Dataset records:
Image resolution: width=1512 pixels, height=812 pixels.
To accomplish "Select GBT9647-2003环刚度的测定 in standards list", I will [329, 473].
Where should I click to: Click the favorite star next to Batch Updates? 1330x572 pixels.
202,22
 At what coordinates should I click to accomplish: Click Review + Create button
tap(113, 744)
---
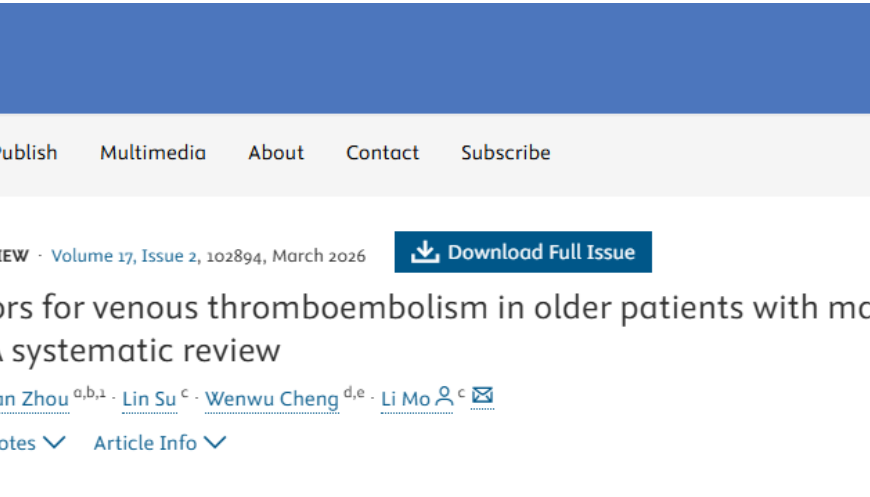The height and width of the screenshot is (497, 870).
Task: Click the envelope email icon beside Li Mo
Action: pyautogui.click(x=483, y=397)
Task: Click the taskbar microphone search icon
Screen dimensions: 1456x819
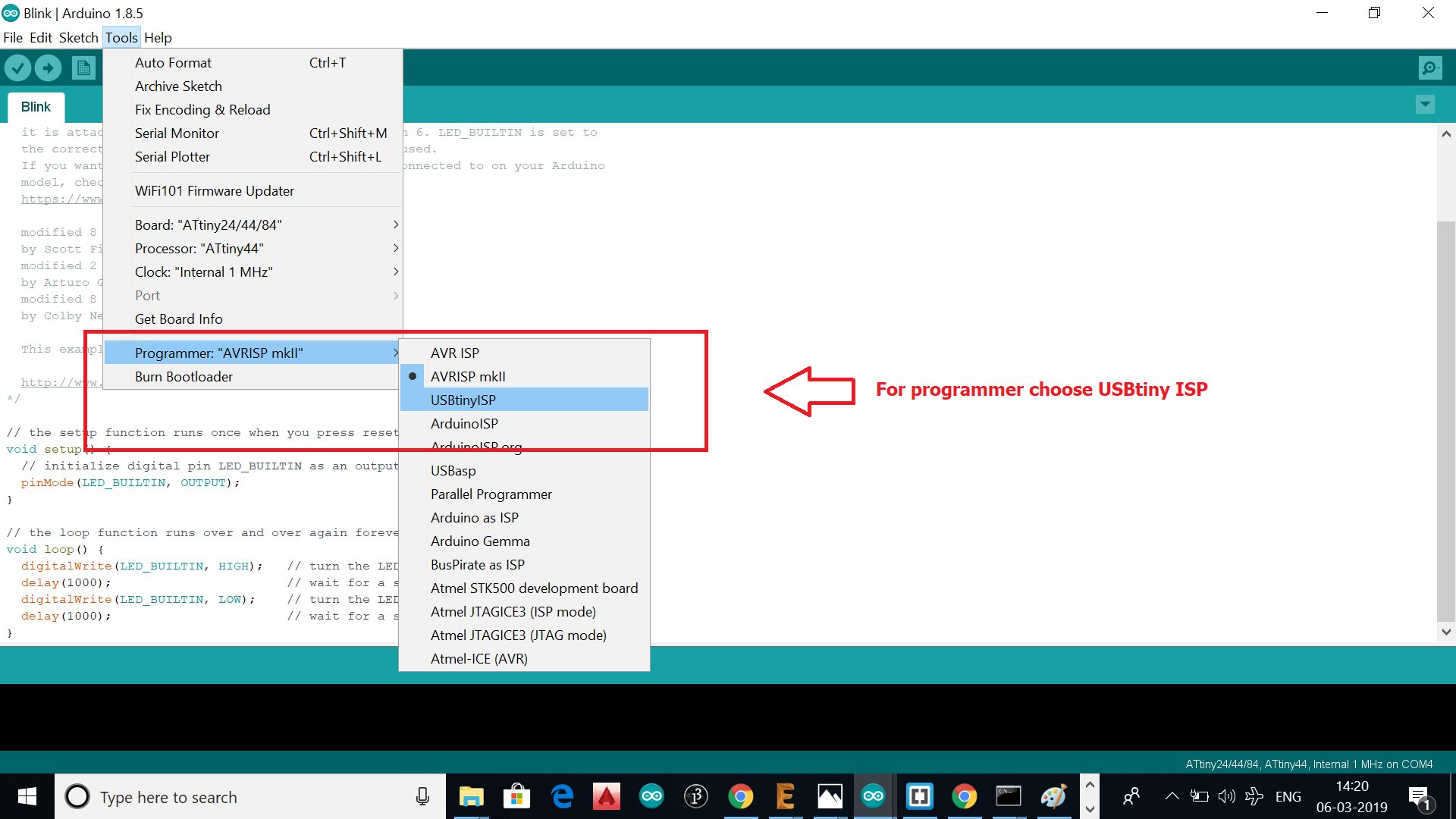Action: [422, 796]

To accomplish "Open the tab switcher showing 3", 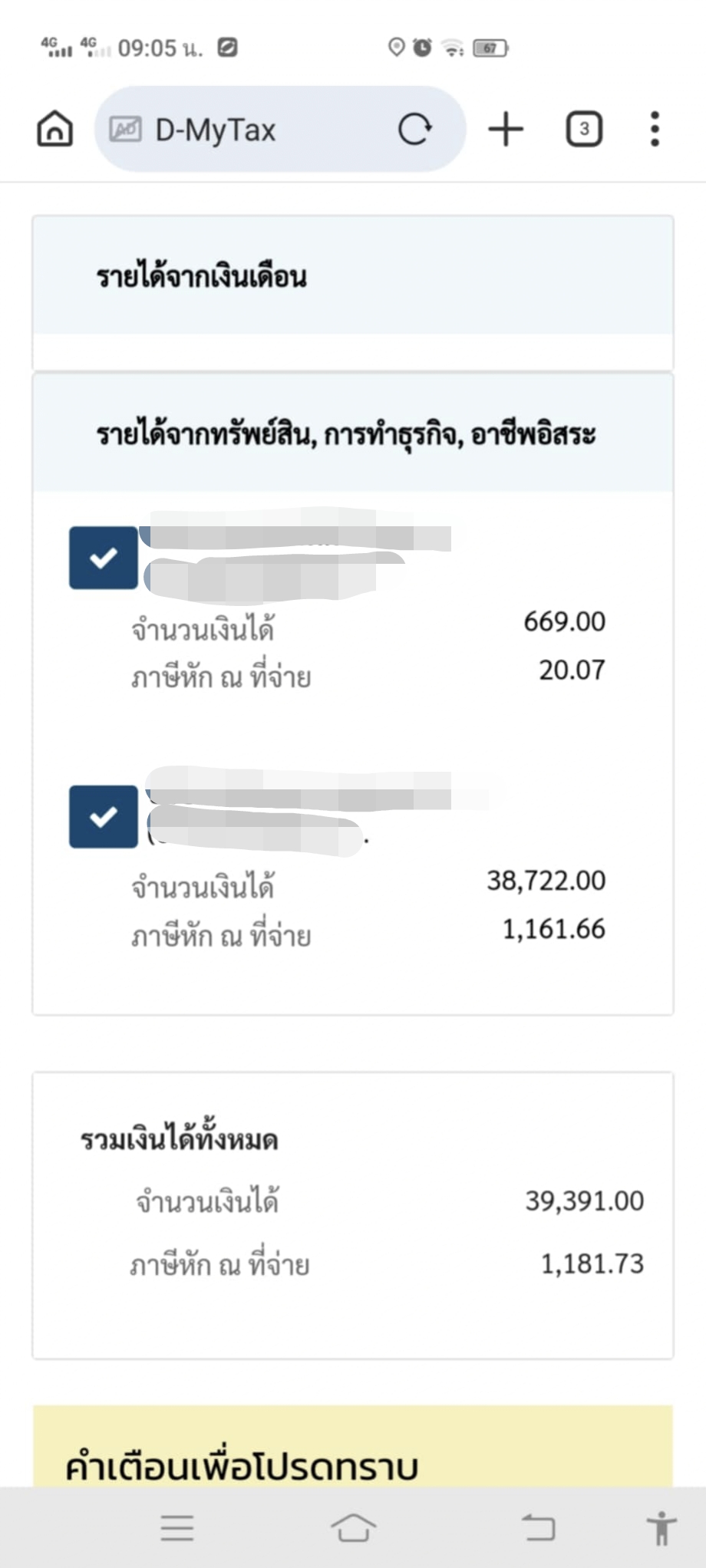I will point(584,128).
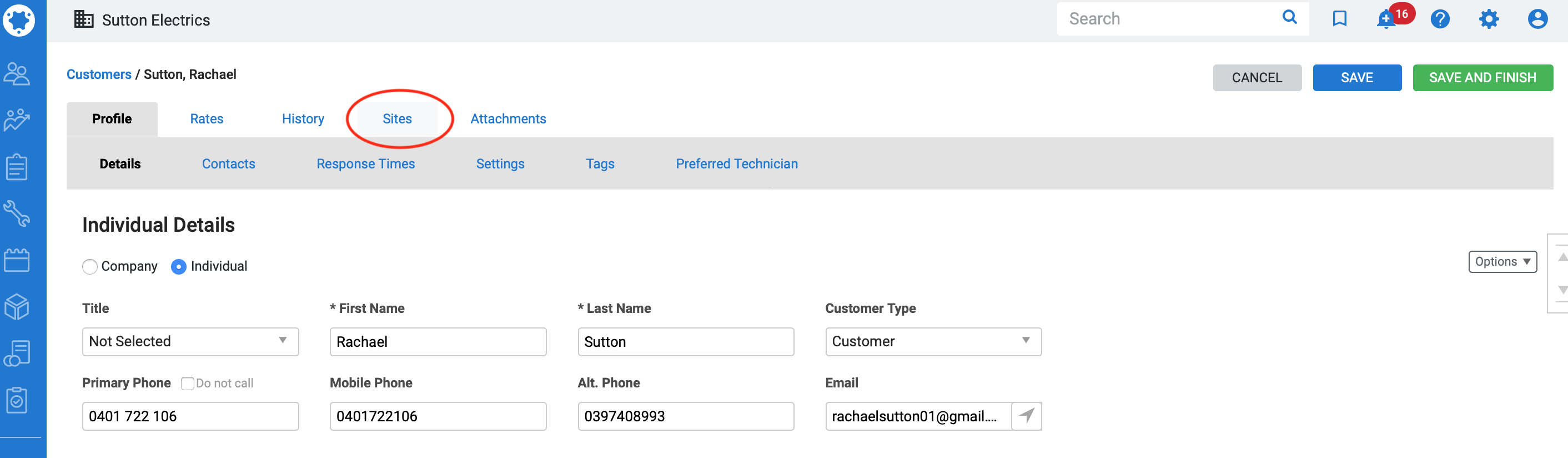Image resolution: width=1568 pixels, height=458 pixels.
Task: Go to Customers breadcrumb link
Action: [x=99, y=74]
---
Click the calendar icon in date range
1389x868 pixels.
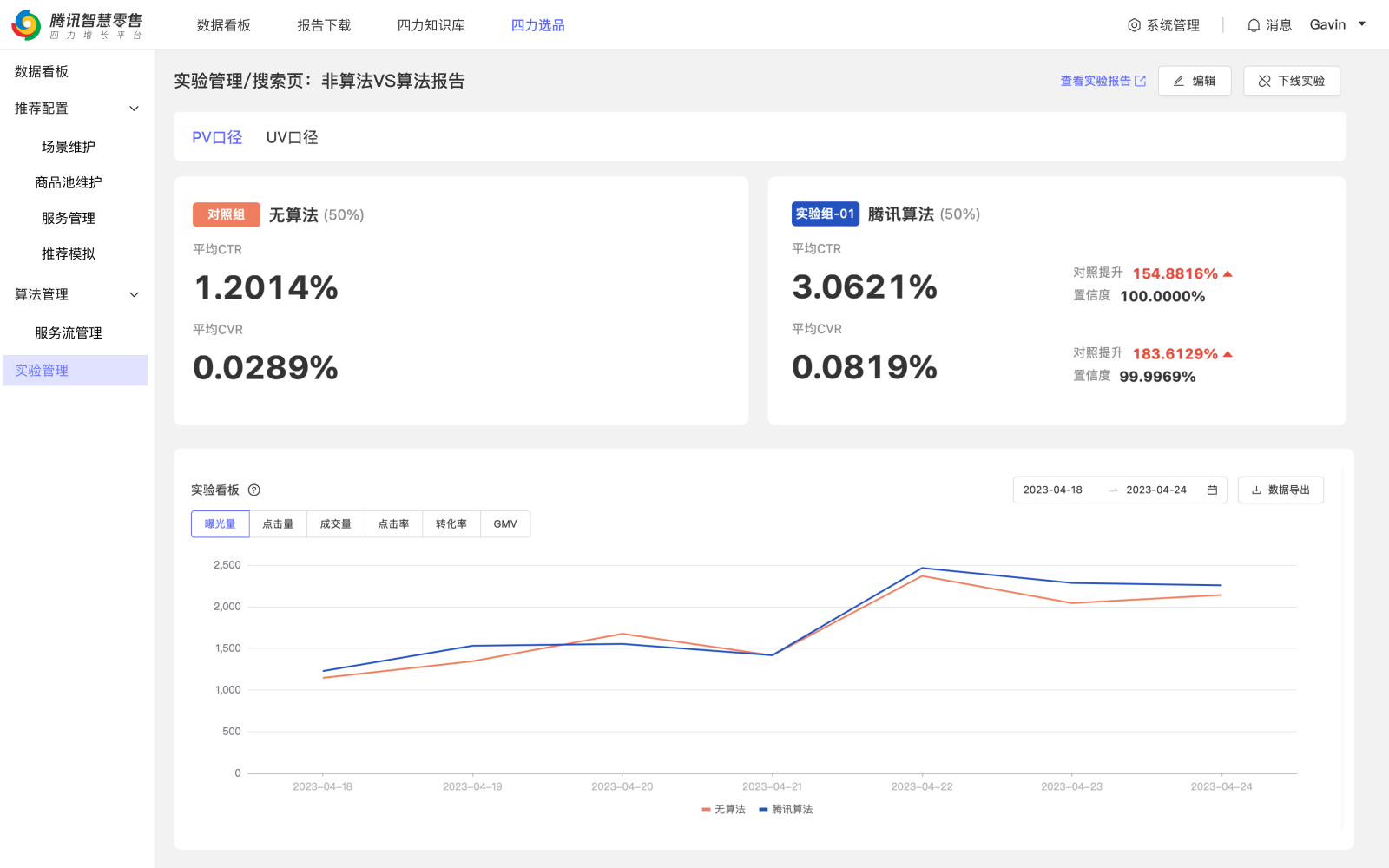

To do:
Copy the records from the line with "At what coordinates" through the line with "tap(113, 744)", changing "button" to "link" and keeping everything else the same.

Output for this task:
 At what coordinates should I click to accomplish: Click Review + Create link
tap(113, 744)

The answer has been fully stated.